* EXERCISE OBJECTIVE
Return exactly the span of lines in the following data that opens with the line containing "[Pinterest] (202, 2394)" and closes with the line containing "交換商品特集【家電】（6） (57, 1854)". Include nothing else.
PROVIDED DATA: Begin
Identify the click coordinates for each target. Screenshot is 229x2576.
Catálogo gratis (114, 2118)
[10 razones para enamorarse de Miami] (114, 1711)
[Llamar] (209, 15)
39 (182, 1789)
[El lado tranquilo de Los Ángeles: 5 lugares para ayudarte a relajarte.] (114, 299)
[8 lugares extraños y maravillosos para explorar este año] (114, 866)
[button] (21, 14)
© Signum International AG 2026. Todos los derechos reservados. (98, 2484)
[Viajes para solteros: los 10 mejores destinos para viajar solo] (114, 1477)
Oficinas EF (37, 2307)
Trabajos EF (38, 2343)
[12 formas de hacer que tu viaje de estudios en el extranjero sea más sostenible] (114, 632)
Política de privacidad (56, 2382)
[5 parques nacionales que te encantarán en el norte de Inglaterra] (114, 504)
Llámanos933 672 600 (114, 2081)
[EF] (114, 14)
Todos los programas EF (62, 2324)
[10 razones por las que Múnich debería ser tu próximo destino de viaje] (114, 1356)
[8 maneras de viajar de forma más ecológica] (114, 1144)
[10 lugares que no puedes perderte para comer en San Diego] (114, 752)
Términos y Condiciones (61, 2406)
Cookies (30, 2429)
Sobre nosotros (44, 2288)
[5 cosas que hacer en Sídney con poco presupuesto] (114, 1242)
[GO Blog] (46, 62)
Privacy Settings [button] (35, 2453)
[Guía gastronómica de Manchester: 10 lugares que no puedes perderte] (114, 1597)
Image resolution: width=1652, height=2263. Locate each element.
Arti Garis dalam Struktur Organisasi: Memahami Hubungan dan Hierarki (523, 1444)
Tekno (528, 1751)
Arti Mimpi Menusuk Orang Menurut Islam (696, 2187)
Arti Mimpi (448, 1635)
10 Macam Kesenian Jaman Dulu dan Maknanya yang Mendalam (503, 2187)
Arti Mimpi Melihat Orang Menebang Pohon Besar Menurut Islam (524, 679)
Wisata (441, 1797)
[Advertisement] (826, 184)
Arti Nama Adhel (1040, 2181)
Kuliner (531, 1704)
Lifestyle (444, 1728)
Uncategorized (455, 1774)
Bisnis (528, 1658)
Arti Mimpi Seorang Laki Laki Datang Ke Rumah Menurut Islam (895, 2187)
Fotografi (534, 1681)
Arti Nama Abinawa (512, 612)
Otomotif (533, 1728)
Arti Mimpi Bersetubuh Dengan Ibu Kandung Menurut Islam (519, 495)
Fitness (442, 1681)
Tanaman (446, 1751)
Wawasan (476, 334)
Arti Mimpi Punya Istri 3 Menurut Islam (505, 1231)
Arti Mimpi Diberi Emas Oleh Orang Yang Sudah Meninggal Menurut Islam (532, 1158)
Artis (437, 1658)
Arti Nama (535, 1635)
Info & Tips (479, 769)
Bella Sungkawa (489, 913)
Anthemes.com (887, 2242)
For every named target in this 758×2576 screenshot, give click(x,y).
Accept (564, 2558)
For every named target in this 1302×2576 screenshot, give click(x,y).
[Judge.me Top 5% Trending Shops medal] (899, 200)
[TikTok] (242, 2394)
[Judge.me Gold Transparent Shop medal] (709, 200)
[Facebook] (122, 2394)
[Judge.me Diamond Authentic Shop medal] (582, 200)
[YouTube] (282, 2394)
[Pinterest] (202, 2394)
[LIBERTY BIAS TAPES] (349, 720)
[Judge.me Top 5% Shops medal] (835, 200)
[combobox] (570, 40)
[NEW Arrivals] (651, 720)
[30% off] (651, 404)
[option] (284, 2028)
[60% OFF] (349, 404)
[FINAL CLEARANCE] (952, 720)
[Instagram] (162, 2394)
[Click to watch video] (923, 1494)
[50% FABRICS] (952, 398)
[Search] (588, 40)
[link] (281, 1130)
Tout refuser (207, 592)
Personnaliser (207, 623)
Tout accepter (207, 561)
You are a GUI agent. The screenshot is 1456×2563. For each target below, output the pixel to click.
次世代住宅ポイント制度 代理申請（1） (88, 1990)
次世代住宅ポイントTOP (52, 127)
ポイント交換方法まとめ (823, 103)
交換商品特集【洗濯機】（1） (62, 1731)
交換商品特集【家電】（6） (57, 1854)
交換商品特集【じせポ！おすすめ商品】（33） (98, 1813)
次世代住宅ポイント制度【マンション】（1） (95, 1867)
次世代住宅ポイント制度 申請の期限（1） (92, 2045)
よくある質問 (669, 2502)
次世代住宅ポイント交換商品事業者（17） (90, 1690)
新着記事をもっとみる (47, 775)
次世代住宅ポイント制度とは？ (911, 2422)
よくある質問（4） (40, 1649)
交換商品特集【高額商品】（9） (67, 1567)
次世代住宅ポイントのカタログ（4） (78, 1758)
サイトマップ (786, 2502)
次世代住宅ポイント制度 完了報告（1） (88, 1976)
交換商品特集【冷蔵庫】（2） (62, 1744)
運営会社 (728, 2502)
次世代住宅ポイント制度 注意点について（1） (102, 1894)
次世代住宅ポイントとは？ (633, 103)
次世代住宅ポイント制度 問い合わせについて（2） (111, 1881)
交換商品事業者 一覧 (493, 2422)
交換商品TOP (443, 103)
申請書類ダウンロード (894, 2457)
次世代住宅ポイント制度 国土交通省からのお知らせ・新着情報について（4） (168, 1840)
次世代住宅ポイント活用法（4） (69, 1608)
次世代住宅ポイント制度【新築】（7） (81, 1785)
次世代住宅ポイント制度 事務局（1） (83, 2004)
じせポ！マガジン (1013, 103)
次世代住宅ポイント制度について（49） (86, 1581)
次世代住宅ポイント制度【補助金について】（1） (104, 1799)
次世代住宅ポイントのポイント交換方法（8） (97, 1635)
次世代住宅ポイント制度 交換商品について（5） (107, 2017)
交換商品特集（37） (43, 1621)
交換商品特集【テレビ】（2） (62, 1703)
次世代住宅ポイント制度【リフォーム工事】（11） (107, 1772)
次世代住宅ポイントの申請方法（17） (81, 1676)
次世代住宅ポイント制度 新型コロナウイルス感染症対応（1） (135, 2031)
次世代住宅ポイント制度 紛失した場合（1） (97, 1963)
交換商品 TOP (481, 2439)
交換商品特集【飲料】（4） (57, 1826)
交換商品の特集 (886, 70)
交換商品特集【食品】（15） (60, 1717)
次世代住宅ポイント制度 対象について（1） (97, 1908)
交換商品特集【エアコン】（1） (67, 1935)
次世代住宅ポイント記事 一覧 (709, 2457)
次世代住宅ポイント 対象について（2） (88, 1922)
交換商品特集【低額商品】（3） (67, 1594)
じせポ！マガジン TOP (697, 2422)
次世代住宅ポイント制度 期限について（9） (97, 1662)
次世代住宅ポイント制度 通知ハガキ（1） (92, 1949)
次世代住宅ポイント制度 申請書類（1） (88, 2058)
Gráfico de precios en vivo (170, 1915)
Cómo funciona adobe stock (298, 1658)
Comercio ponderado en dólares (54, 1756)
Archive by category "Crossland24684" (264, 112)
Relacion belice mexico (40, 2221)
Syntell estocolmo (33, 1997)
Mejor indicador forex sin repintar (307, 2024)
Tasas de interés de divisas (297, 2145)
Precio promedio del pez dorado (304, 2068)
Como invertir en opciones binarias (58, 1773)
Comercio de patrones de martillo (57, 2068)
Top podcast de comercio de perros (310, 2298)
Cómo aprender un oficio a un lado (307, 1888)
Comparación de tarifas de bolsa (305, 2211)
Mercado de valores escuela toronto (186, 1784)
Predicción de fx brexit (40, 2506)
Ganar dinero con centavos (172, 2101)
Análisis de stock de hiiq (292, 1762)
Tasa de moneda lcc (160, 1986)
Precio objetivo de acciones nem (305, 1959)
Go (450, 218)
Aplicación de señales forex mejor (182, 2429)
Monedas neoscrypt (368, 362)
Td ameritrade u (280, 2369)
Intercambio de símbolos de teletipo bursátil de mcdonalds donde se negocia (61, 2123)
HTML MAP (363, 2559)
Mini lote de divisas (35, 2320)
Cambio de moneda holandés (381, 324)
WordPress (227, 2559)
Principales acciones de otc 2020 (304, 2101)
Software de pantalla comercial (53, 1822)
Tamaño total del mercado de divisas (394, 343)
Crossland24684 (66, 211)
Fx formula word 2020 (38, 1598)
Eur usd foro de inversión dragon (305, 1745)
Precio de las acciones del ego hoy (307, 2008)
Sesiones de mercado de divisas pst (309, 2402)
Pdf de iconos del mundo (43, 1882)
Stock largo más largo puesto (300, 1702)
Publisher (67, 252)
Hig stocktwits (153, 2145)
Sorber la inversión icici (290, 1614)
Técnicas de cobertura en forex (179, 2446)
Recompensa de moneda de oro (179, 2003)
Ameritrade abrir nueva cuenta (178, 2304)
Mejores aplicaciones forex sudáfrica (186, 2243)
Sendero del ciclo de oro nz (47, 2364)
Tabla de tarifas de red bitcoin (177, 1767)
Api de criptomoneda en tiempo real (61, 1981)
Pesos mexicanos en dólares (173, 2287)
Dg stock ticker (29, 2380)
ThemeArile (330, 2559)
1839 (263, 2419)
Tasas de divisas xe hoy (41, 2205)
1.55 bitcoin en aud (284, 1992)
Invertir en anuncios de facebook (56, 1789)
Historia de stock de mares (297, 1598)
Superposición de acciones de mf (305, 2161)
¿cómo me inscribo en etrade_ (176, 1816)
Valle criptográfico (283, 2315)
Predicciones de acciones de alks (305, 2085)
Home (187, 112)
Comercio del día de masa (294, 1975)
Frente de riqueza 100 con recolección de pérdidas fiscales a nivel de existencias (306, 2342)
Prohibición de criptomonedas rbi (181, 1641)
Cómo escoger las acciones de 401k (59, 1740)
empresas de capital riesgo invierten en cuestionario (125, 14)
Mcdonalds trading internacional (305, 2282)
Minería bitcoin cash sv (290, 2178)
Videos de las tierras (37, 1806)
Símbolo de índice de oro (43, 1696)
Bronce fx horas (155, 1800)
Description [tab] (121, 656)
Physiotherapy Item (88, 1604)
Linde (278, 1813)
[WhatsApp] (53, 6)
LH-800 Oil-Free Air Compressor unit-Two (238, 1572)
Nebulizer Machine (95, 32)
PROVIDED DATA: End
* WRITTEN SOLUTION
[Pinterest] (202, 2394)
[LIBERTY BIAS TAPES] (349, 720)
[Judge.me Top 5% Shops medal] (835, 200)
[combobox] (570, 40)
[NEW Arrivals] (651, 720)
[30% off] (651, 404)
[option] (284, 2028)
[60% OFF] (349, 404)
[FINAL CLEARANCE] (952, 720)
[Instagram] (162, 2394)
[Click to watch video] (923, 1494)
[50% FABRICS] (952, 398)
[Search] (588, 40)
[link] (281, 1130)
Tout refuser (207, 592)
Personnaliser (207, 623)
Tout accepter (207, 561)
You are a GUI agent. The screenshot is 1456×2563. For each target below, output the pixel to click.
次世代住宅ポイント制度 代理申請（1） (88, 1990)
次世代住宅ポイントTOP (52, 127)
ポイント交換方法まとめ (823, 103)
交換商品特集【洗濯機】（1） (62, 1731)
交換商品特集【家電】（6） (57, 1854)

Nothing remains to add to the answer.